A 401(k) is an employer-sponsored defined-contribution retirement savings plan that allows employees to invest a portion of their paycheck before taxes are taken out. The name comes from the section of the Internal Revenue Code that governs it. Contributions reduce your taxable income in the year made, investments grow tax-deferred, and withdrawals in retirement are taxed as ordinary income.
The 2024 IRS contribution limit is $23,000 for employees under 50, and $30,500 for those 50 and older (including a $7,500 catch-up contribution). These limits apply only to your elective deferrals — employer contributions are separate and can bring the combined total up to $69,000 in 2024.
How Employer Matching Works
Employer matching is effectively free money — one of the best returns available in personal finance. A common structure is a "50% match up to 6% of salary": if you earn $75,000 and contribute 6% ($4,500), your employer adds 3% ($2,250) for a total of $6,750 going into your account. Contributing less than the amount required to capture the full match is leaving guaranteed compensation on the table. Always contribute at least enough to receive the maximum employer match before directing money elsewhere.
The Power of Starting Early
Time is the most powerful variable in 401(k) growth. Consider two investors who both earn 7% annually: Investor A contributes $500/month from age 25 to 65 (40 years) and accumulates approximately $1.32 million.

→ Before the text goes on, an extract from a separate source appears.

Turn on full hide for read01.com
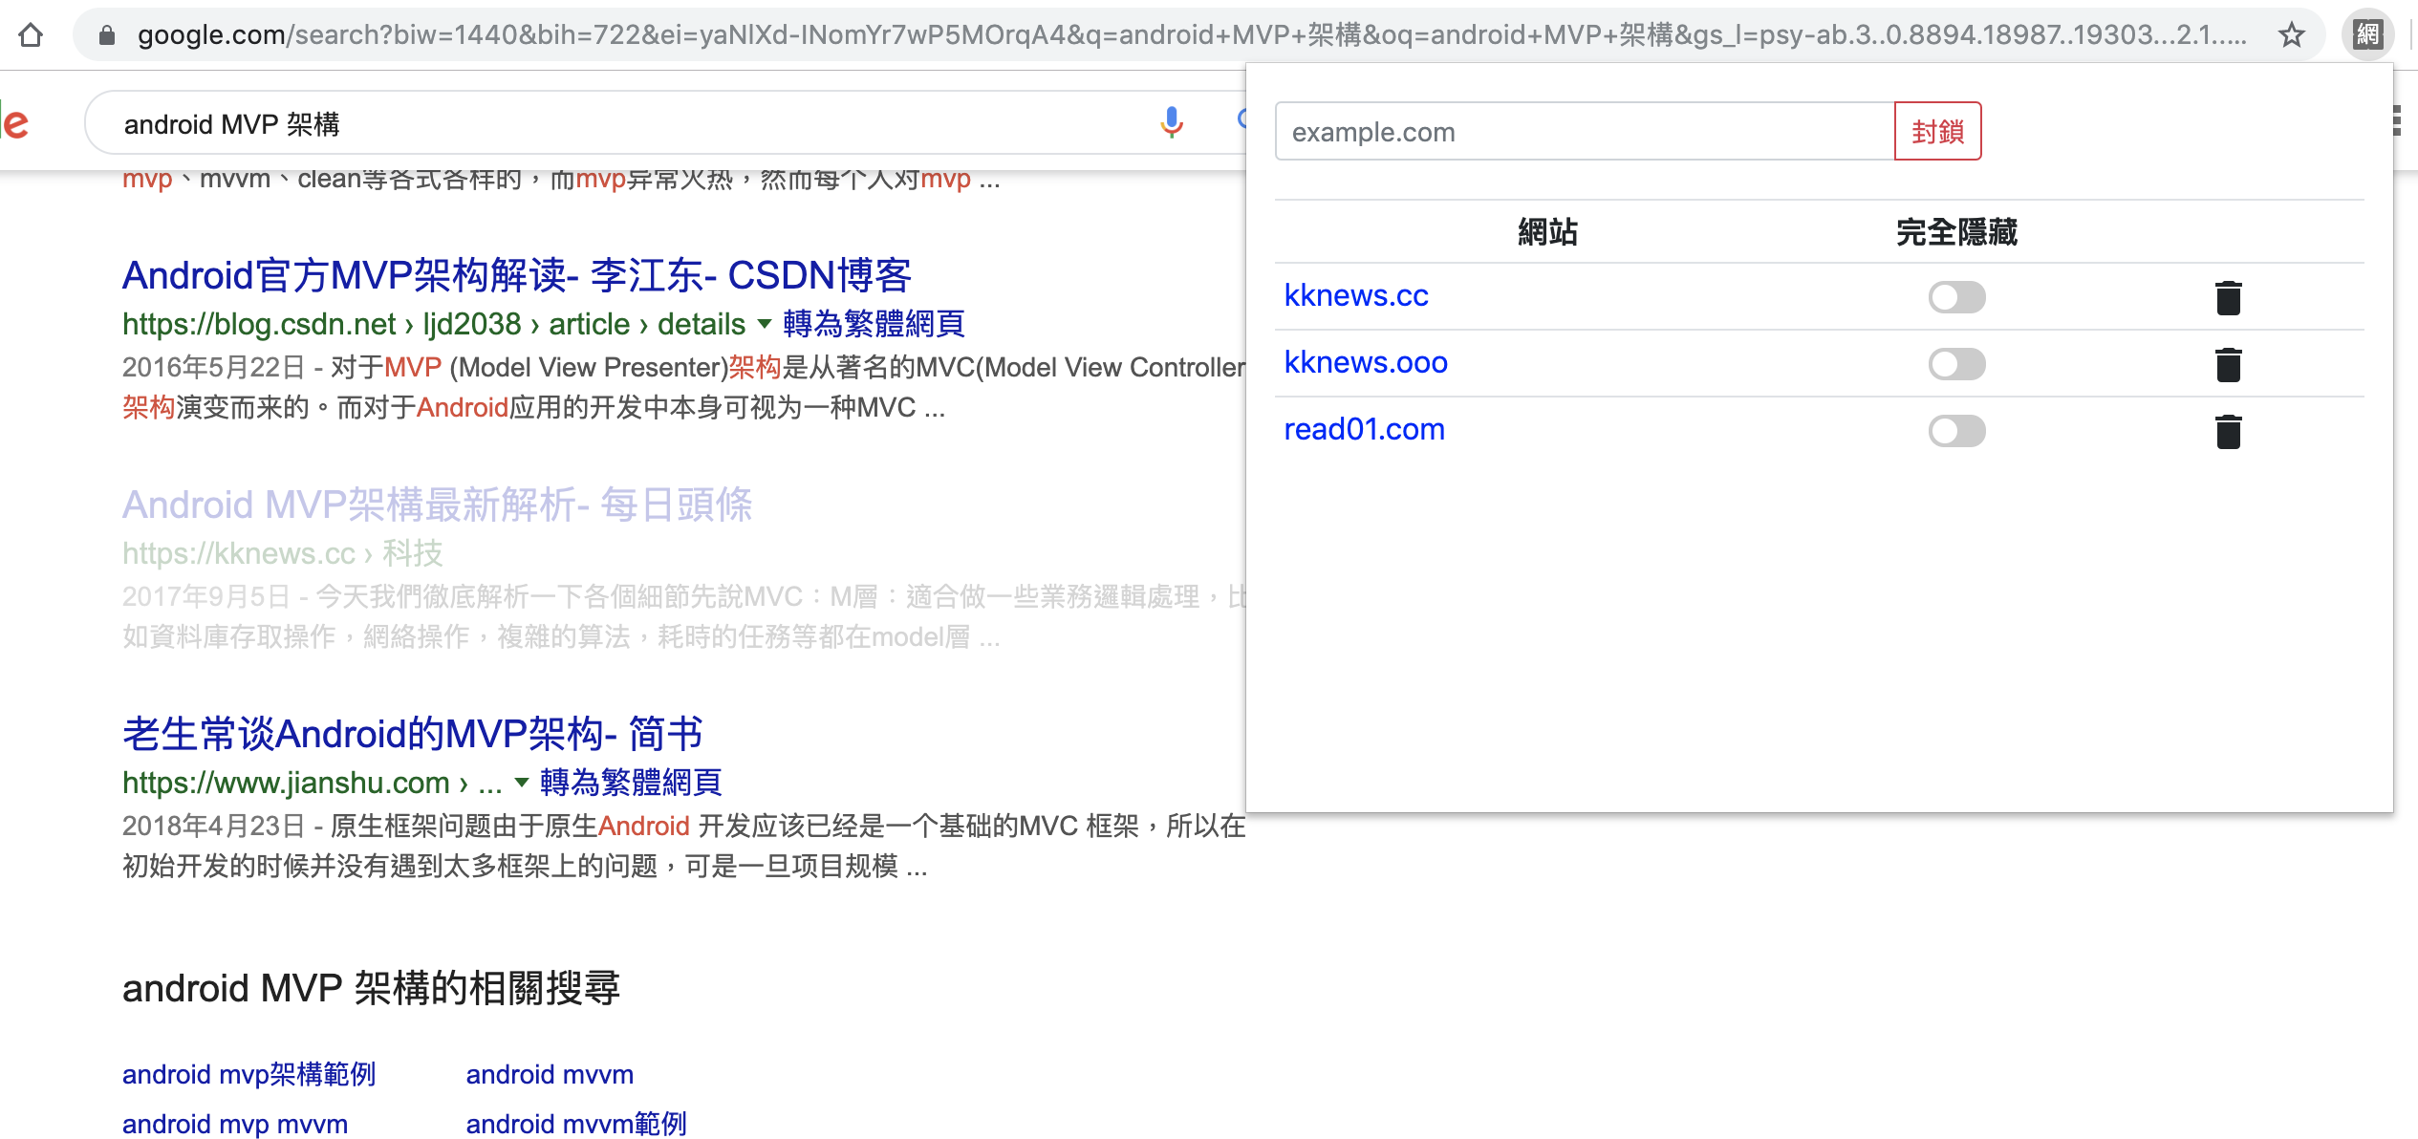The height and width of the screenshot is (1139, 2418). (1956, 431)
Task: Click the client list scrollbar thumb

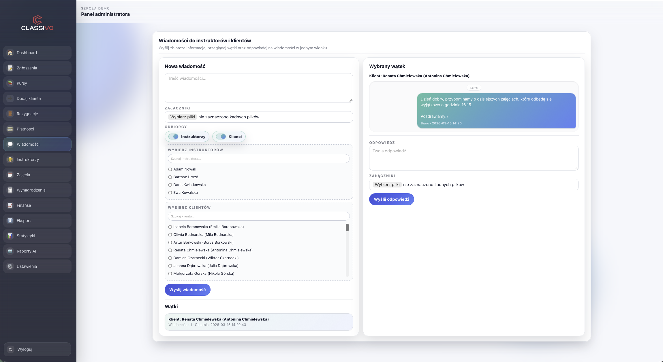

Investor B waits until 35 and contributes $500/month to 65 (30 years), accumulating roughly $609,000 — less than half as much despite contributing for 10 fewer years. The decade of additional compounding more than doubles the outcome.
Investment Allocation and Return Rate
The expected return rate depends heavily on how your 401(k) is invested. Target-date funds — the default option in many plans — automatically shift from stock-heavy to bond-heavy allocations as you approach retirement. A 100% equity allocation in a broadly diversified fund has historically returned roughly 7% annually in real (inflation-adjusted) terms. A balanced stock/bond portfolio typically targets 5–6% real returns. More conservative allocations return less but with lower volatility.

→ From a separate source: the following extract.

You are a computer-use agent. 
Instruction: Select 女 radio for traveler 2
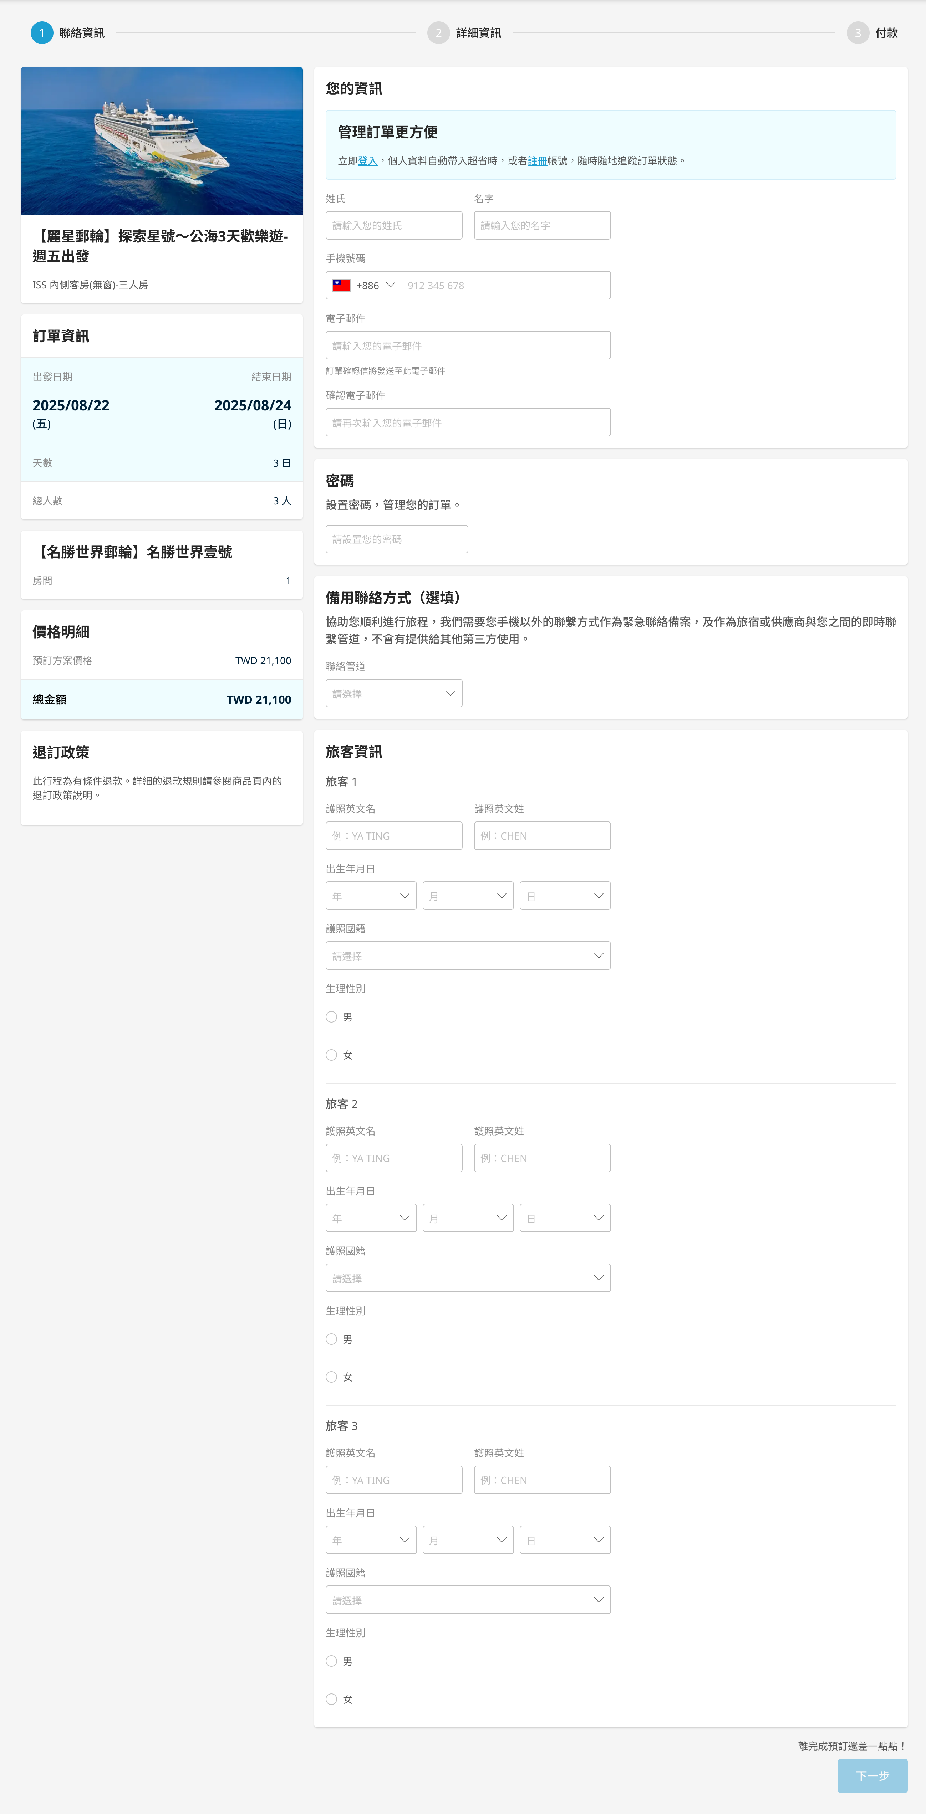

Traditional vs Roth 401(k)
Many employers now offer a Roth 401(k) option alongside the traditional pre-tax version. With a Roth 401(k), contributions are made with after-tax dollars, but qualified withdrawals in retirement are completely tax-free — including all the growth. The same contribution limits apply to both. The right choice depends on whether your tax rate is likely to be higher now (favor traditional) or higher in retirement (favor Roth). Younger workers in lower tax brackets often benefit most from Roth contributions.

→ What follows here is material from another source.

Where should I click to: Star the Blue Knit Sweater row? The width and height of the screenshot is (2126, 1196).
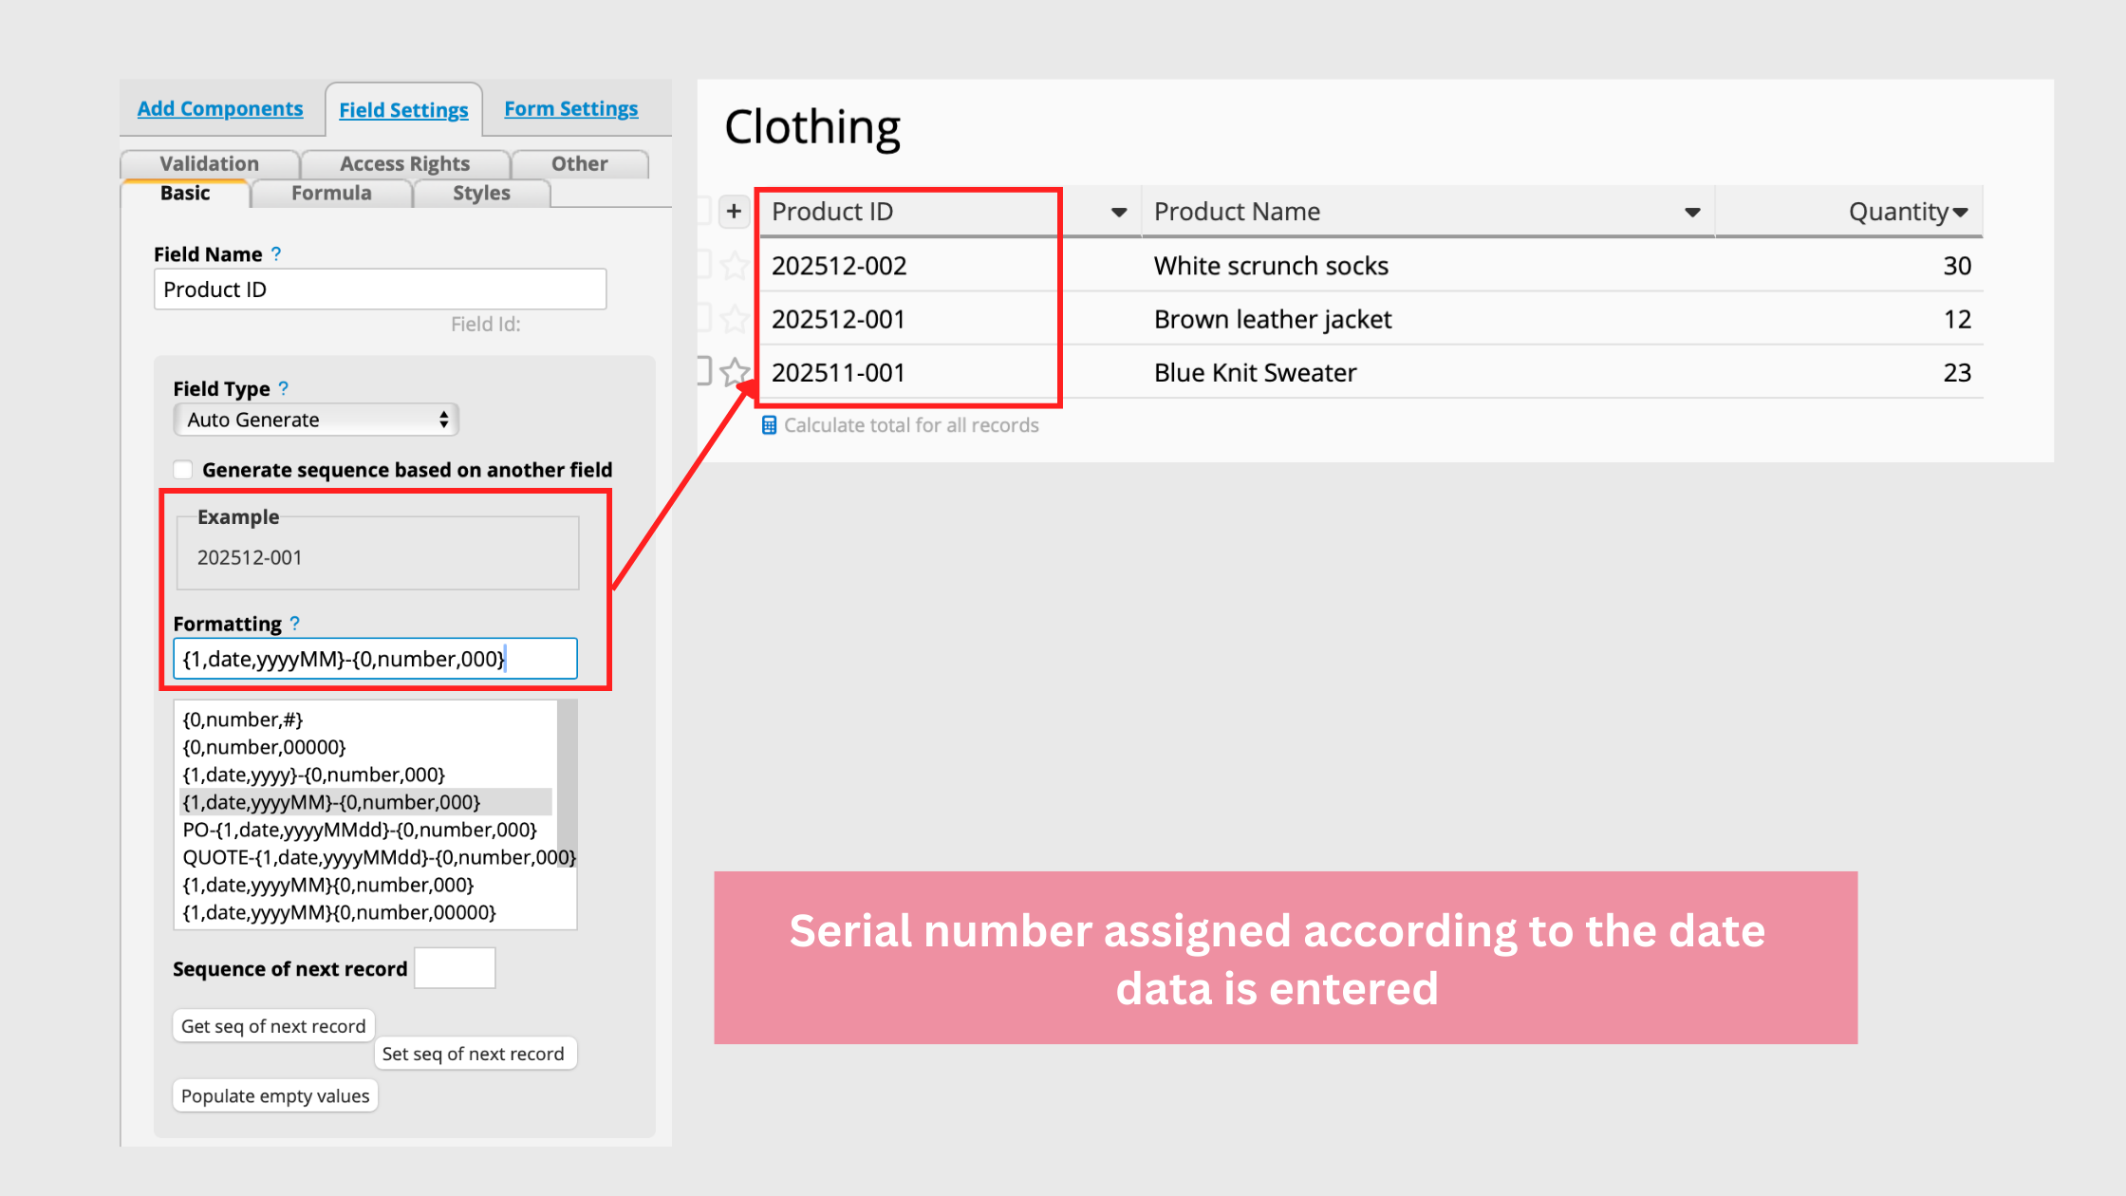[x=735, y=372]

Required Minimum Distributions
Traditional 401(k) accounts are subject to Required Minimum Distributions (RMDs) starting at age 73 (as of 2023, per the SECURE 2.0 Act). The IRS requires you to withdraw a minimum amount each year, calculated based on your account balance and life expectancy. Roth 401(k)s are also subject to RMDs unless rolled over to a Roth IRA before distributions begin. Failing to take required distributions results in a 25% excise tax on the amount not withdrawn.